The signal-shape arguments above are illustrative defaults — adjust to
match your recording.

## Documentation
- Full API reference: <https://braindecode.org/stable/generated/braindecode.models.EEGNet.html>
- Interactive browser (live instantiation, parameter counts):
  <https://huggingface.co/spaces/braindecode/model-explorer>
- Source on GitHub: <https://github.com/braindecode/braindecode/blob/master/braindecode/models/eegnet.py#L22>


## Architecture

![EEGNet architecture](https://content.cld.iop.org/journals/1741-2552/15/5/056013/revision2/jneaace8cf01_hr.jpg)


## Parameters

| Parameter | Type | Description |
|---|---|---|
| `final_conv_length` | int or "auto", default="auto" | Length of the final convolution layer.

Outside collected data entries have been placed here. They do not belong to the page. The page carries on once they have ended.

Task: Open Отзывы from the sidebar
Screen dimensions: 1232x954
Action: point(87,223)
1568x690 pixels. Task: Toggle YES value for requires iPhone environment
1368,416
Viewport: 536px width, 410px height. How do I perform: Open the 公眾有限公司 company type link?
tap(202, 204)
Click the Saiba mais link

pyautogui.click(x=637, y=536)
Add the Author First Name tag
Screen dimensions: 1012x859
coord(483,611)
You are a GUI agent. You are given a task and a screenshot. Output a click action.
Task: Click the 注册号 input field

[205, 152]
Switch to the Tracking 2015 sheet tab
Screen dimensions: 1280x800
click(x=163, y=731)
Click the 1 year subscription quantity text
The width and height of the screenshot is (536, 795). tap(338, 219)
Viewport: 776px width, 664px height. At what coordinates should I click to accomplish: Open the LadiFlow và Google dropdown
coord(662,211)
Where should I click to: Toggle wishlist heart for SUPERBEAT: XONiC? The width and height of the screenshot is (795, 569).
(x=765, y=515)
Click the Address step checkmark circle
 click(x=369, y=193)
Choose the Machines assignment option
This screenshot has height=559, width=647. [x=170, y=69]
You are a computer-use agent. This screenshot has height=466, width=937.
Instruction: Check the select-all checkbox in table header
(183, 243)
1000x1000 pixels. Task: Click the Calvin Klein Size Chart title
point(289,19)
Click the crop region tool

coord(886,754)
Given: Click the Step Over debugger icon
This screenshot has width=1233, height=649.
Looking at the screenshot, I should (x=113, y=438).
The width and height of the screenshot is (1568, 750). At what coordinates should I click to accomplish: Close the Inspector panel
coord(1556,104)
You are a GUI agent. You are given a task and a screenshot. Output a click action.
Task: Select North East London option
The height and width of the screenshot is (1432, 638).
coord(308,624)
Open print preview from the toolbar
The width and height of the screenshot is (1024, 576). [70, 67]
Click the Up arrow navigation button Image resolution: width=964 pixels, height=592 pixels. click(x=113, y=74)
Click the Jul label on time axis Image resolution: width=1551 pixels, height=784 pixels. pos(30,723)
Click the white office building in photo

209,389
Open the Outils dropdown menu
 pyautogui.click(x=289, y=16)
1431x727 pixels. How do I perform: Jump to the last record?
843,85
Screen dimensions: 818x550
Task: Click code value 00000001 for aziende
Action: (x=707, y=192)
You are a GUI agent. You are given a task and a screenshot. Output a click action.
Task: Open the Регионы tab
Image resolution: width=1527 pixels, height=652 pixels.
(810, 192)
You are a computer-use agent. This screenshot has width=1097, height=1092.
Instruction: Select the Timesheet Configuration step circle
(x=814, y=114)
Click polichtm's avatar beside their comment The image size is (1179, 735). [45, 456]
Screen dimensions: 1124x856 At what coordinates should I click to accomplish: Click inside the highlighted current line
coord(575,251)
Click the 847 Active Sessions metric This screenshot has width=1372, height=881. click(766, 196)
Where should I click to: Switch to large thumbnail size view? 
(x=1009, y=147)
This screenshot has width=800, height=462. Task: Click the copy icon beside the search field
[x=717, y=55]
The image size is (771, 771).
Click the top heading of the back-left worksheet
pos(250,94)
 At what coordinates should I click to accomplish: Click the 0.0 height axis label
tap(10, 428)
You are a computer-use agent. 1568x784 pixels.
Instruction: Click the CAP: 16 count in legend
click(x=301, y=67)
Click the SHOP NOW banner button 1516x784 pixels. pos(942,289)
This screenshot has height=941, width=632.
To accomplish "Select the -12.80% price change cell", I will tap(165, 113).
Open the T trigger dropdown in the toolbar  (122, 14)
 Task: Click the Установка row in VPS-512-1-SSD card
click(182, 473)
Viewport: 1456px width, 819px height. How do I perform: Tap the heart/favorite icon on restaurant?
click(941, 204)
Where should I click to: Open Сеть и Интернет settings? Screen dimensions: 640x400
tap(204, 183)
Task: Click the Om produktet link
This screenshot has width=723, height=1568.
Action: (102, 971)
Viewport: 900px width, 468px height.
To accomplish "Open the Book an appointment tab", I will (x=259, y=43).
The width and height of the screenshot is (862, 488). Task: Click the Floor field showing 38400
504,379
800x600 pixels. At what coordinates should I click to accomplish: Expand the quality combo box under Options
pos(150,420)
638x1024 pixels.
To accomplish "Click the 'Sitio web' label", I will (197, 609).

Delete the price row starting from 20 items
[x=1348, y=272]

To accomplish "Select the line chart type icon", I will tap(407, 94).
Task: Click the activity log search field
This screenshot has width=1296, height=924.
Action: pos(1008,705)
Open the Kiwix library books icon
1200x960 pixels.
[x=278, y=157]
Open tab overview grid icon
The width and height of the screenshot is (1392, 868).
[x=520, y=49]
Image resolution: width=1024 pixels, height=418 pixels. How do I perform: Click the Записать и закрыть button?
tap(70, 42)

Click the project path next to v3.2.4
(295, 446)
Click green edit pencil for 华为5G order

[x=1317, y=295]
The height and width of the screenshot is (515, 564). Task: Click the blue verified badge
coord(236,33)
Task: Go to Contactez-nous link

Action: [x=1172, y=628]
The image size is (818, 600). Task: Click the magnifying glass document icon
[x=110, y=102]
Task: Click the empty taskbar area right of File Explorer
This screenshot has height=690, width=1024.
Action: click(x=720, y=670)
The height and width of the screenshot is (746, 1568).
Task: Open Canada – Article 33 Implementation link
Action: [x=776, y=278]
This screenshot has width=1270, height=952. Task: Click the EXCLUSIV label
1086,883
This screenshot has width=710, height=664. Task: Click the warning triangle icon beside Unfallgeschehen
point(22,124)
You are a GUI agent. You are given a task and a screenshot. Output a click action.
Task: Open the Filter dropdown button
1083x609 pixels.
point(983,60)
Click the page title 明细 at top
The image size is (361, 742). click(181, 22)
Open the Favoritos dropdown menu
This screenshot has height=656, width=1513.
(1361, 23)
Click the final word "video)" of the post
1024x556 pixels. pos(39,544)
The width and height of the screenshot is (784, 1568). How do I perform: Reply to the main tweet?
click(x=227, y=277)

If "auto", it is set based on n_times. |
| `pool_mode` | {"mean", "max"}, default="mean" | Pooling method to use in pooling layers. |
| `F1` | int, default=8 | Number of temporal filters in the first convolutional layer. |
| `D` | int, default=2 | Depth multiplier for the depthwise convolution. |
| `F2` | int or None, default=None | Number of pointwise filters in the separable convolution. Usually set to `F1 * D`. |
| `depthwise_kernel_length` | int, default=16 | Length of the depthwise convolution kernel in the separable convolution. |
| `pool1_kernel_size` | int, default=4 | Kernel size of the first pooling layer. |
| `pool2_kernel_size` | int, default=8 | Kernel size of the second pooling layer. |
| `kernel_length` | int, default=64 | Length of the temporal convolution kernel. |
| `conv_spatial_max_norm` | float, default=1 | Maximum norm constraint for the spatial (depthwise) convolution. |
| `activation` | nn.Module, default=nn.ELU | Non-linear activation function to be used in the layers. |
| `batch_norm_momentum` | float, default=0.01 | Momentum for instance normalization in batch norm layers. |
| `batch_norm_affine` | bool, default=True | If True, batch norm has learnable affine parameters. |
| `batch_norm_eps` | float, default=1e-3 | Epsilon for numeric stability in batch norm layers. |
| `drop_prob` | float, default=0.25 | Dropout probability. |
| `final_layer_with_constraint` | bool, default=False | If `False`, uses a convolution-based classification layer. If `True`, apply a flattened linear layer with constraint on the weights norm as the final classification step. |
| `norm_rate` | float, default=0.25 | Max-norm constraint value for the linear layer (used if `final_layer_conv=False`). |


## References

1. Lawhern, V. J., Solon, A. J., Waytowich, N. R., Gordon, S. M., Hung, C. P., & Lance, B. J. (2018). EEGNet: a compact convolutional neural network for EEG-based brain–computer interfaces. Journal of neural engineering, 15(5), 056013.
2. Chollet, F., *Xception: Deep Learning with Depthwise Separable Convolutions*, CVPR, 2017.


## Citation

Cite the original architecture paper (see *References* above) and braindecode:

```bibtex
@article{aristimunha2025braindecode,
  title   = {Braindecode: a deep learning library for raw electrophysiological data},
  author  = {Aristimunha, Bruno and others},
  journal = {Zenodo},
  year    = {2025},
  doi     = {10.5281/zenodo.17699192},
}
```

## License

BSD-3-Clause for the model code (matching braindecode).
Pretraining-derived weights, if you fine-tune from a checkpoint,
inherit the licence of that checkpoint and its training corpus.